Start of Data to process

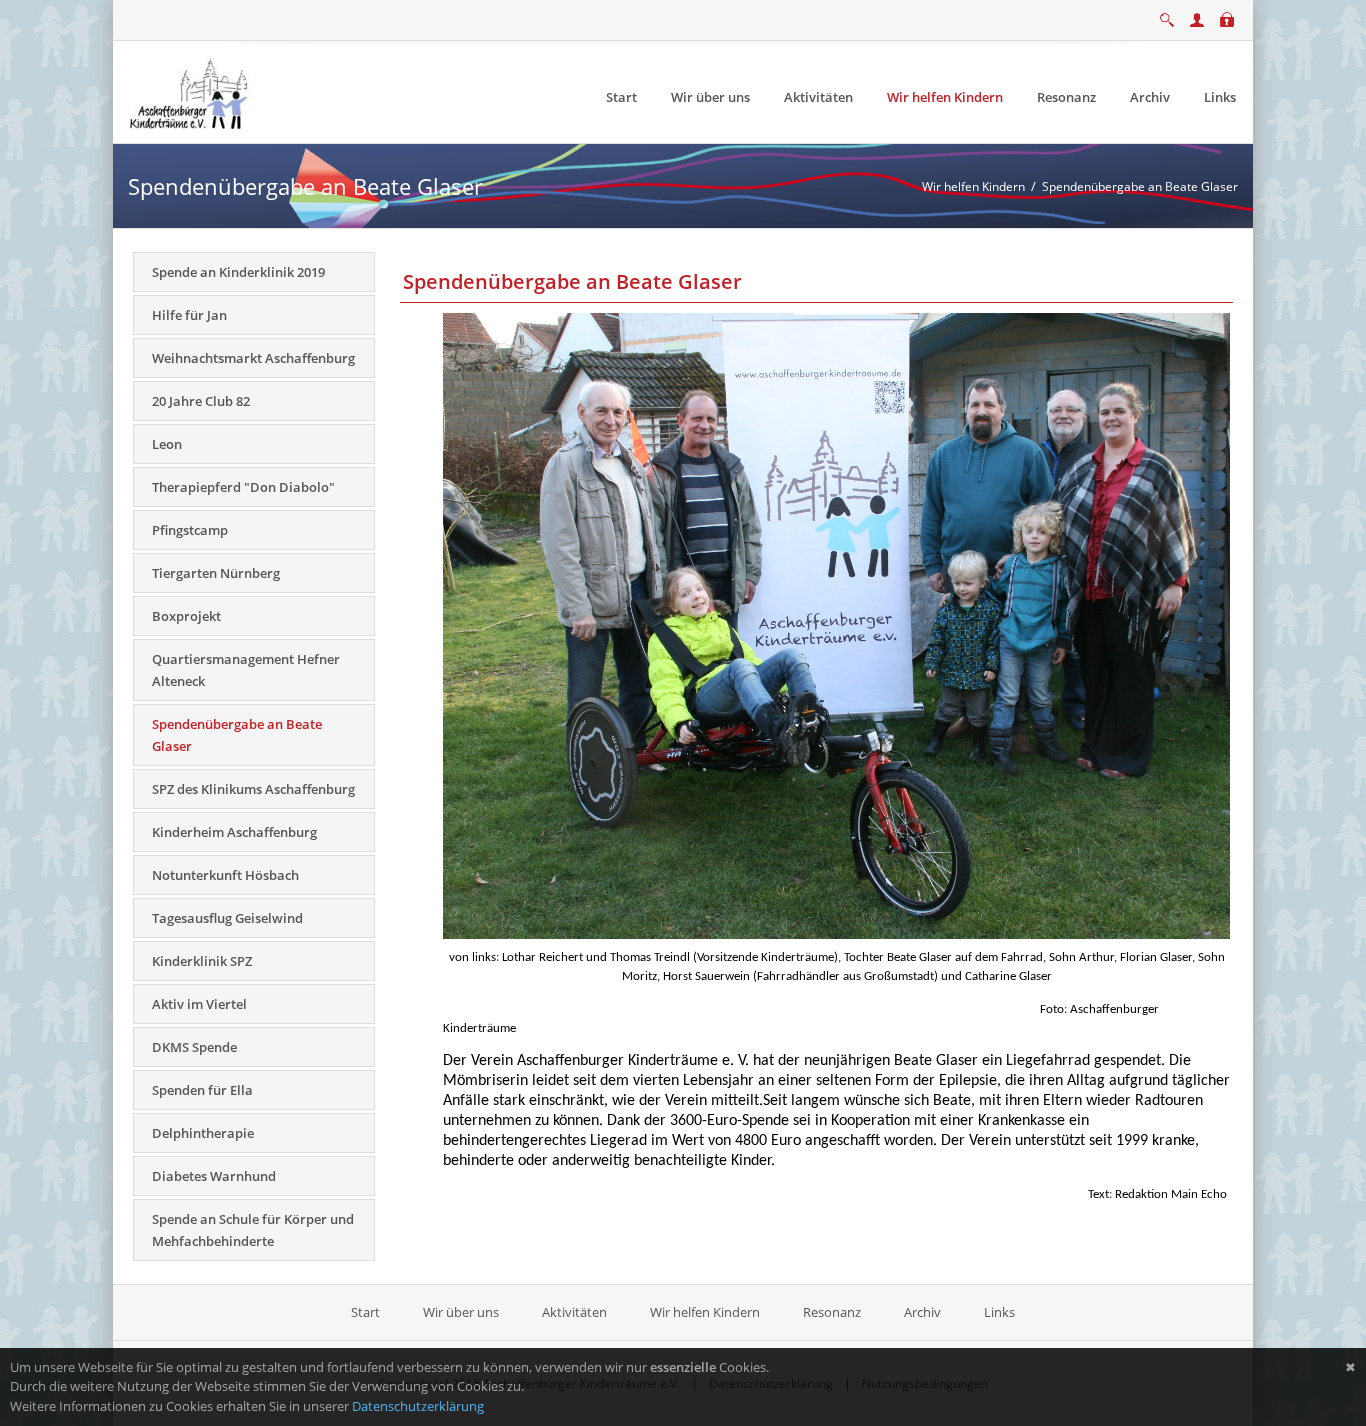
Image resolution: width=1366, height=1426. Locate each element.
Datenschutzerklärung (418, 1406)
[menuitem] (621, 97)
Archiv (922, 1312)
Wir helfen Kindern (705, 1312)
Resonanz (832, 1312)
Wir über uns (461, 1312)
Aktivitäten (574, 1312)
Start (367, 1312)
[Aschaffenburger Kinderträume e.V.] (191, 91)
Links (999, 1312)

End of Data to process

Instructions for the task:
In the copy, include no pictures, but repeat the listing exactly.

Finished exercise:
Image resolution: width=1366, height=1426. Locate each element.
Datenschutzerklärung (418, 1406)
[menuitem] (621, 97)
Archiv (922, 1312)
Wir helfen Kindern (705, 1312)
Resonanz (832, 1312)
Wir über uns (461, 1312)
Aktivitäten (574, 1312)
Start (367, 1312)
[Aschaffenburger Kinderträume e.V.] (191, 91)
Links (999, 1312)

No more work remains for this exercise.